息を呑むほど見事なのは、そのCGで細部まで再現された当時のロンドンの町並み。そしてその上を精霊に誘われて、じいさんがかっ飛んでいく映像がこれまたすごい。わたしは通常版で観ましたが、それでも軽く酔いました。もし3Dで観ていたら、ゲロッていたかもしれません。
これに匹敵するジェットコースター映像というと、『ハッピーフィート』のワンシーンと、上野科学博物館の360度スクリーンくらいのものではないでしょうか。

このように胸ワクワクする部分がある一方で、怪奇趣味も満載。冒頭でスクルージを尋ねるマーレイのボーレイなどは、「何もそこまで」というくらいグログロで不気味に描かれています。前作『ベオウルフ』でも思いましたが、子供のことなんざなんにも考えちゃいません。わたしが見た劇場ではチビちゃんがギャアギャア泣き出してお母様がとても困っておられました。
まあ、ファミリーに媚を売らず、まず自分の作りたいものを作る。そういう姿勢も、またあっぱれかもしれません。

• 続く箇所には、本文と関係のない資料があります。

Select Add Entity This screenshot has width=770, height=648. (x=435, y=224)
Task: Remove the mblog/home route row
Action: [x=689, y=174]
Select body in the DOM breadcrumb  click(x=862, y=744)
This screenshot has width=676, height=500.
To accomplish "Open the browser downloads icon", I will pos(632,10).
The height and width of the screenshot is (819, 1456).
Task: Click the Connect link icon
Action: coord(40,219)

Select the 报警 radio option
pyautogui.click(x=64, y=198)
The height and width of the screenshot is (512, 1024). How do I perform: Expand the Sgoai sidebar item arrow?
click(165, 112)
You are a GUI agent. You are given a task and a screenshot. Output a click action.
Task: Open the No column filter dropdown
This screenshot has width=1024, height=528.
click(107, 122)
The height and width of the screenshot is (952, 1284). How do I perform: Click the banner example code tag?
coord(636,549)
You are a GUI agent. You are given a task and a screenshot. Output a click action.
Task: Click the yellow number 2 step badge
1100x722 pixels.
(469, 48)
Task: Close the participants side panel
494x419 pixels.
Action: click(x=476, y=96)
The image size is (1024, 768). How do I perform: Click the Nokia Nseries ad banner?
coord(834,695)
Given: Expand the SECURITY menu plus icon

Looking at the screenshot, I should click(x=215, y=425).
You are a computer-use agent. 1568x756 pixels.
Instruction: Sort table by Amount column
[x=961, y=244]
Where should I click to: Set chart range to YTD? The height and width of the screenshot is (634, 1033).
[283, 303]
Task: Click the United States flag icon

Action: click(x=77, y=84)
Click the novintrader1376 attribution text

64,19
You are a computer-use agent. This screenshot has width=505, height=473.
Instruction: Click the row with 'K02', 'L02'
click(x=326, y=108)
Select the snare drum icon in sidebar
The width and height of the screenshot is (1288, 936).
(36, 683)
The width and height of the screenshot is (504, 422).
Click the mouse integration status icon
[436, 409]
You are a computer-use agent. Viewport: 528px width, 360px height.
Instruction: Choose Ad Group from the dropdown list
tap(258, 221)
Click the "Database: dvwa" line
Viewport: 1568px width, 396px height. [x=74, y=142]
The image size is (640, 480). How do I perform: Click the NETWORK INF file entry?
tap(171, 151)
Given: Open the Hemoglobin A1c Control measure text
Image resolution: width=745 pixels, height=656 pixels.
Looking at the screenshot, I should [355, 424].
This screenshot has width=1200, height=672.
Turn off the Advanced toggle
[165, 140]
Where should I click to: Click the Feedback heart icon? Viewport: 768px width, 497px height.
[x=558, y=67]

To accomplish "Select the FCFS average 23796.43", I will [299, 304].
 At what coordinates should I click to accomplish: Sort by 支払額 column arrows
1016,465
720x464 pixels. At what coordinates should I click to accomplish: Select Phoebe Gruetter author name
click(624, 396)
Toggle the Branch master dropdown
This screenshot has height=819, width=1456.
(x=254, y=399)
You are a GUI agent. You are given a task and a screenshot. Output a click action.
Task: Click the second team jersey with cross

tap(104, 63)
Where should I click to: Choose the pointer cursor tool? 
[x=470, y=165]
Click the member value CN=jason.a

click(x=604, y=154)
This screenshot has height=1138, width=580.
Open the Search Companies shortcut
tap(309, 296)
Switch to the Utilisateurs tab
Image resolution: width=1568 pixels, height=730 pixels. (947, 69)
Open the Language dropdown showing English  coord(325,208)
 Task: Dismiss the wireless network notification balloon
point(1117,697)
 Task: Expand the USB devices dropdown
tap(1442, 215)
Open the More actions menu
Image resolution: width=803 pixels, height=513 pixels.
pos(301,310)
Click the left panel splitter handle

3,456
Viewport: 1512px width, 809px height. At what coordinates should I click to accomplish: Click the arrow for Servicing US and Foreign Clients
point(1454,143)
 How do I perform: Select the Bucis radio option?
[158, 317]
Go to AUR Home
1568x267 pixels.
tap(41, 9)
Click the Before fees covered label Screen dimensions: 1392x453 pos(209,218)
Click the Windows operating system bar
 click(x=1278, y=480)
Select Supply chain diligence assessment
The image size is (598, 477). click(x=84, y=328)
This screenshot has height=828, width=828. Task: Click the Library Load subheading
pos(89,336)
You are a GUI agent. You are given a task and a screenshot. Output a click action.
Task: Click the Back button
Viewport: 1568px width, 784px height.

そんな風におっかないところもありますが、最後にはさわやかな感動が待っています。そうです。人間大事なのはお金じゃありません。愛です。ア○ラックの言うこと何ざ真に受けてはいけません。
格差社会が問題視されている現在、実にタイムリーな作品と言うことができるでしょう。

091201_182841ただ・・・ ただ個人的な意見を言わせてもらえるなら

クリスマスなんかこの世からなくなっちゃえばいいと思います。

あんなものは、あなた、若いヤツラがいちゃつくための口実にすぎんのですよ! 決してひがんで言ってるわけではありませんよ? そもそも12月25日ってキリストの誕生日じゃないらしいし。

みんなー! 商業主義に惑わされるなー!! わたしは断固クリスマスを・・・ よせ! やめろ! 何をする!